Hi all,
I have a problem that I think is due to my not understanding how to work with
explicit (or perhaps implicit) hydrogens.
In my project, I want to find the core of a molecule as well as its R-groups.
I use a SMARTS pattern to find the bonds to cut, then want to store two
versions of the core:
1) replace the R-groups with hydrogens, and store the canonical SMILES for
the hydrogenated core. I do this by adding explicit hydrogens to each of the
atoms where a bond was cut,
2) add "-[*]" extensions on each of the atoms where a bond was cut, and store
its canonical SMILES
For example, if the structure is "OCCN" with a core of "CC" and the two
R-groups "O" and "N", then the two versions might be (1) "CC" and (2)
"[*]CC[*]".
To make sure I did things correctly, I used string substitution to replace the
"[*]" terms from form (2) with "[H]", then parsed and regenerated the SMILES to
create (2H). This should generate the identical output as (1).
Unfortunately, it doesn't. But if I take the output from (1) and
reparse/regenerate the SMILES string, then while I expect the SMILES to be
unchanged, it actually produces a new SMILES (1'), which is identical to (2H).
I've attached a reproducible. Here's the output:
Using RDKit version 2016.03.1.dev1
== Increase explicit hydrogen count & make SMILES / reperceive & make SMILES
==
hydrogen smiles: c1ccc(nc1)-n1ncc2ccc(nc21)C1CC1
reparsed h-smiles: c1ccc(-n2ncc3ccc(C4CC4)nc32)nc1
== Add '*' atoms & make SMILES / *->'H' / reperceive & make SMILES ==
star smiles: [*]c1cc(nc2c1c([*])nn2-c1ccccn1)C1CC1
substituted smiles: [H]c1cc(nc2c1c([H])nn2-c1ccccn1)C1CC1
absorbed smiles: c1ccc(-n2ncc3ccc(C4CC4)nc32)nc1
In this output, the "hydrogen smiles" is (1), which I generated by adding
explicit hydrogens, and the "reparsed h-smiles" is (1'), which I generate by
reparsing/canonicalizing (1).
While the "star smiles" is the is (2), where the "substituted smiles" is the
text replacement of "*" with "H". Finally, I parse the substituted smiles and
generate the final canonical SMILES, which I term the "absorbed smiles" because
the SMILES parser by default places the '[H]' terms on the parent atom.
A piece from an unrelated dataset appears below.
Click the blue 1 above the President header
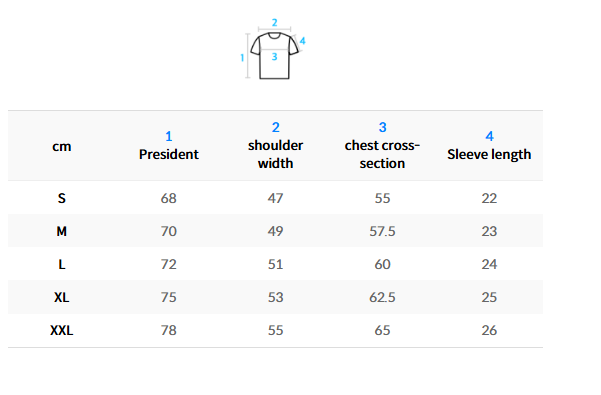click(169, 136)
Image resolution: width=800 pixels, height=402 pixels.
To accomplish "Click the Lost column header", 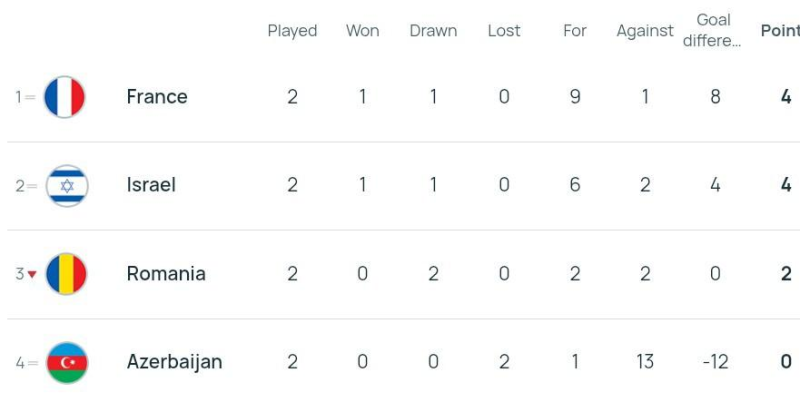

This is
(2H) in my above notation.
I expected the "hydrogen smiles" to be the same as the "reparsed h-smiles" and
the "absorbed smiles", but it is not.
I can't figure out what I did wrong.
As a work-around, I could reperceive my (1) to get (1'), or use the *->H
technique to get (2H). However, that seems inelegant, and parsing the SMILES
string has a high overhead so this will substantially lower my performance.
Andrew
[email protected]
from __future__ import print_function
import rdkit
from rdkit import Chem
print("Using RDKit version", rdkit.__version__)
def get_longest_smiles_component(smiles):
terms = smiles.split(".")
return max(terms, key=len)
# Cut the structure between the two bonds, and replace the ends with hydrogens.
# (I only care about the core structure, which in this case is the longest component.)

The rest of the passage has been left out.